Where candidates typically fall short
This section highlights some key reasons on why candidates may be unsuccessful, supported by examples of actual client feedback from a range of searches. It is important to note that these feedback are based on what transpired during an interview, and may not be a true reflection of candidates’ actual ability. For those who struggle with interviews, I hope there are some good takeaways here to help you avoid some common mistakes.
1. Communication and the ability to bring stakeholders on a journey
“My concern with the candidate was their ability to effectively structure information and ideas in a way that makes it easily consumable and persuasive. I found myself having to figure out the point they were making. They have some good experience and seem to be in the process of putting together all the pieces, but isn’t yet at a level where they can leverage that knowledge and experience effectively for a leadership role.”
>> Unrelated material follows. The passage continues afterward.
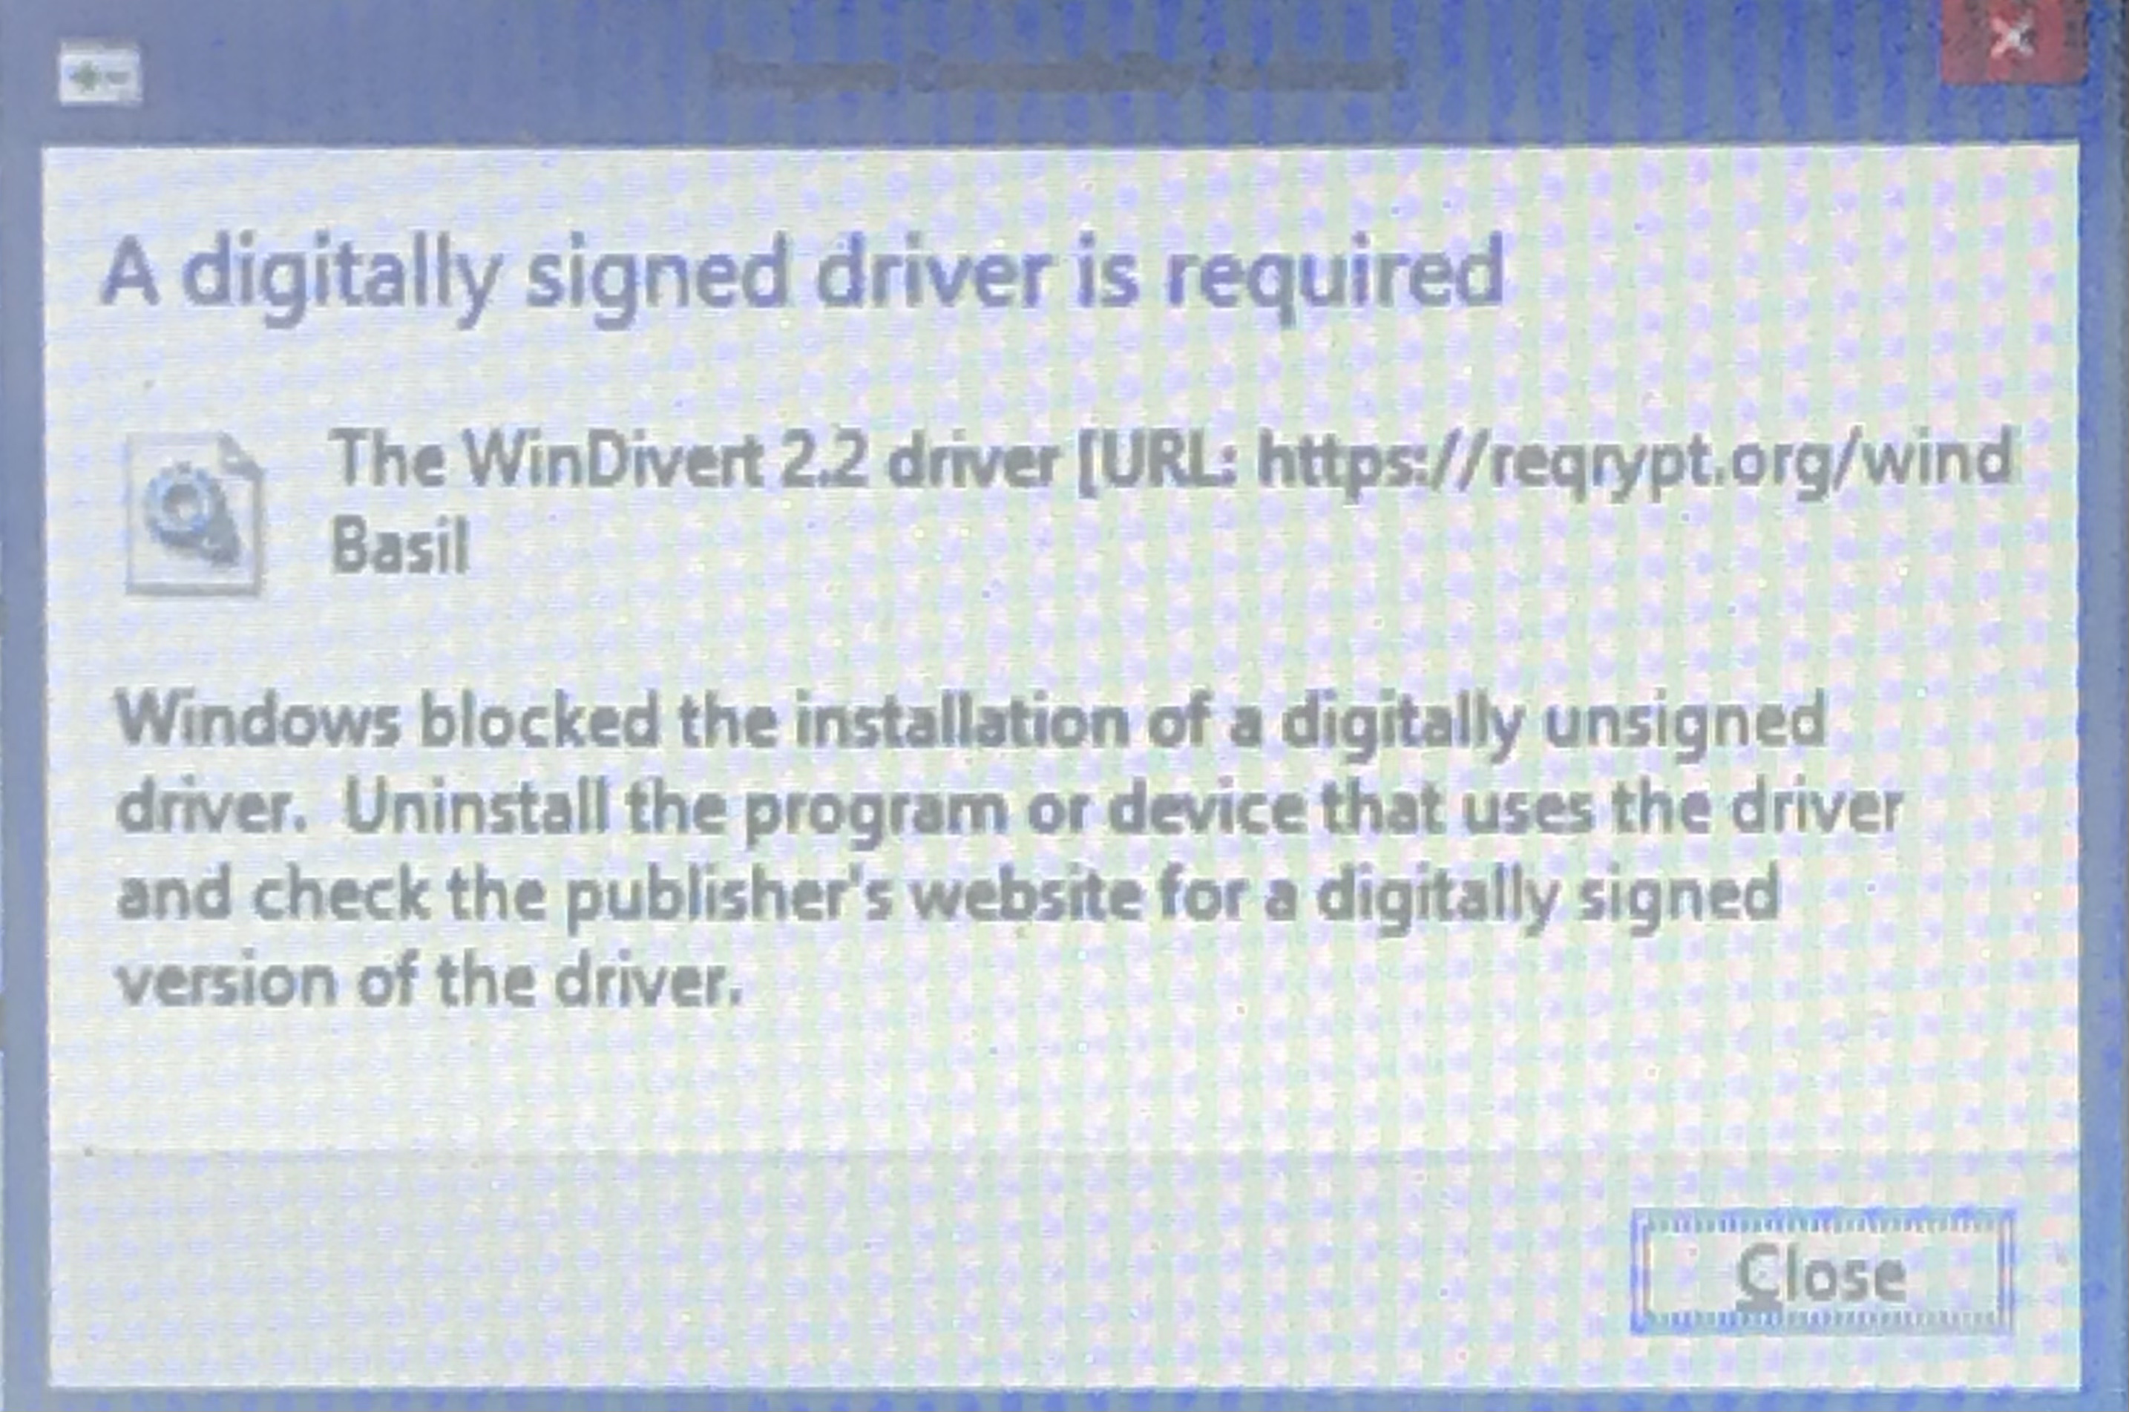Image resolution: width=2129 pixels, height=1412 pixels.
Task: Open the system menu icon in title bar
Action: 99,76
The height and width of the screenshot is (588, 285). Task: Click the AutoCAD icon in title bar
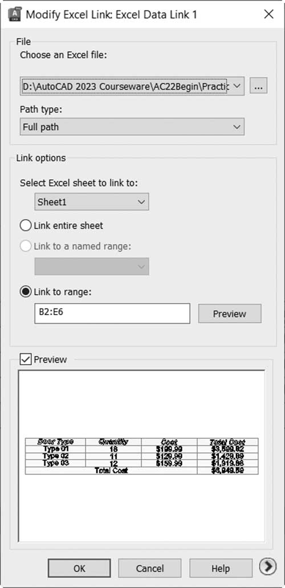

“Candidate was convoluted and long winded in their answers and communication style. A lot of answers seemed more theoretical rather from experience.”
“Candidate could have sold themselves better. There were some natural hooks in their CV but we had to uncover some of this rather than them volunteering and making links. Unfortunately they didn’t articulate their core skills and value proposition well at all.”
“We were interested in how the candidate has influenced people and how they presented business cases to management for change. From their answers we didn’t get any understanding of how they are able to bring stakeholders on the journey, their understanding of upcoming challenges and what we can do to future proof ourselves.”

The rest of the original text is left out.